Re: Re:One of the Perfect People??? Never any TWC errors?
Author: mook
Date: 06-27-2009 - 10:28
Interesting that people are using the DC collision to rag on PTS or PTC. The systems are totally different. Problems found in the DC system cannot be connected in any way with the PTS/PTC systems being proposed for "real" railroads other than via a generalized Luddite tendency.
The DC system has Automatic Train Control, the trains normally run completely without driver involvement other than watching the doors at the stations to hold them a moment if somebody might get stuck, and the "detection" system is based on old-fashioned (with a few computerized updates) signal technology with additional detectors. That type of detection/signal system is used in one way or another in nearly every modern rail transit system that uses extensive private r/w, at least to run the signals and let "central" know where the trains are. Based on the news reports, the crash seems to have occurred because the detection system failed allowing the computer to try to drive a train through another one it didn't know was there. The driver apparently tried to stop using the "panic button" but there wasn't enough time, for whatever reason.

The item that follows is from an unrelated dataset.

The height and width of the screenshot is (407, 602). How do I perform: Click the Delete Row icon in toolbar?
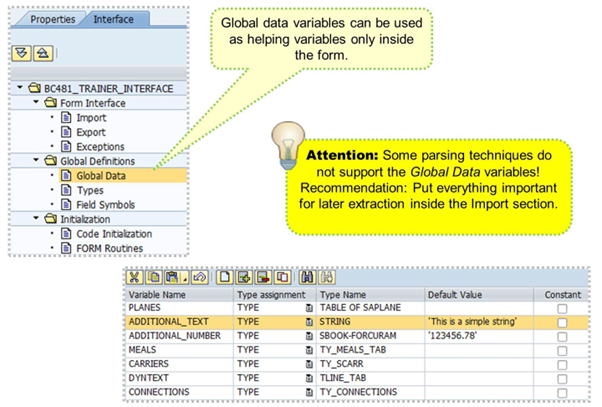[263, 277]
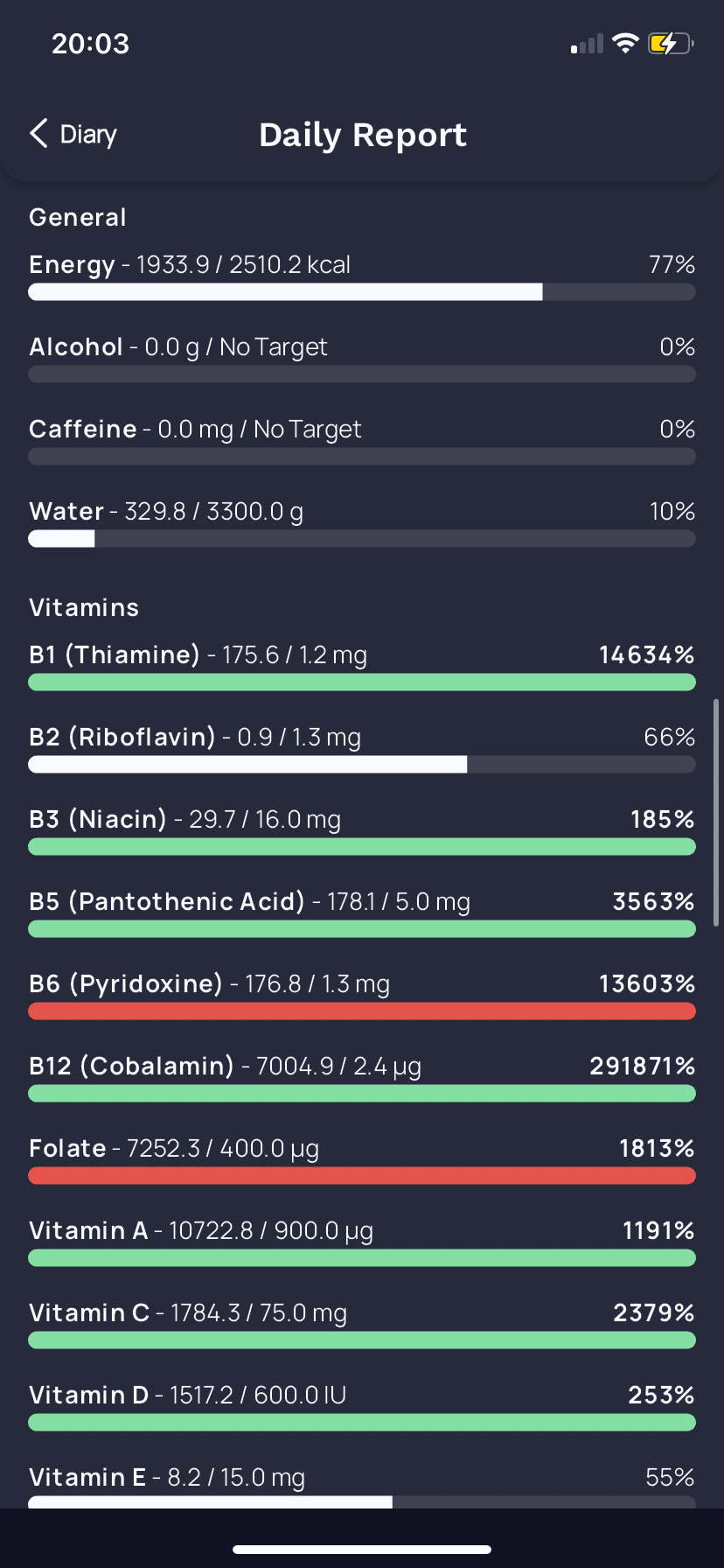
Task: Go back to Diary
Action: click(73, 134)
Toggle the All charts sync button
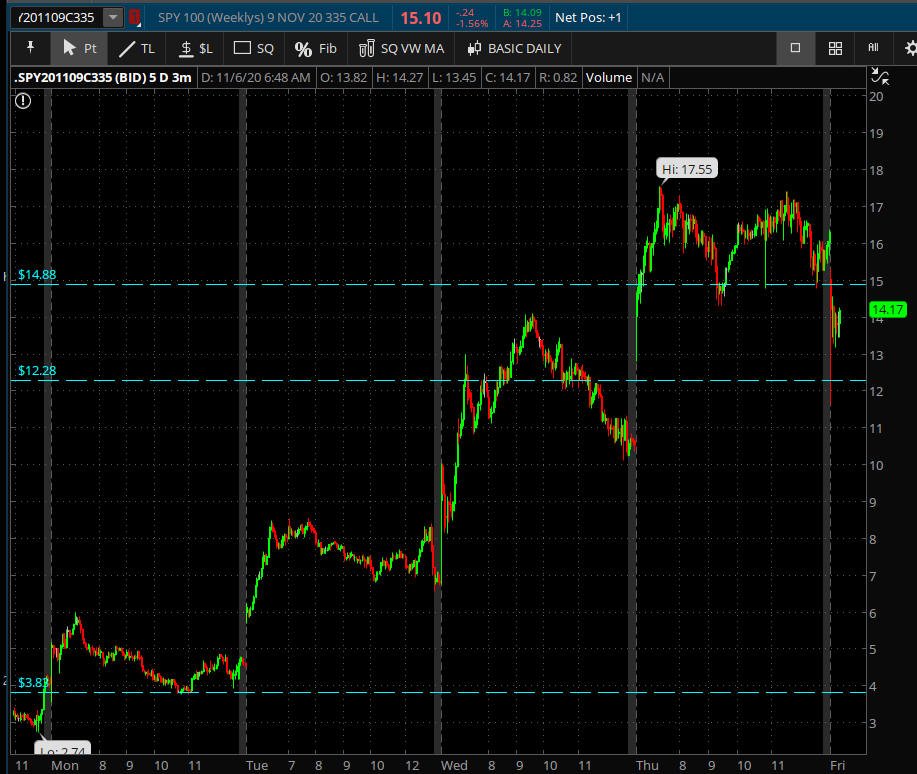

Per Google Maps, there are two Metro tracks at that station (the outside tracks are CSX/MARC), and the approach seems to be nearly straight for some distance. Can't tell, of course, where the trains actually were, but they do run pretty close together; in the Google satellite picture, one is in the Fort Totten station, and another is clear of the previous station on the way in. On one trip to DC I used their Metro, and in rush hour on the Red Line the trains were less than 2 minutes apart, so they definitely use the system to the limits of its design. I think the only comparable systems in terms of age and design are BART and LA's Red/Orange Line.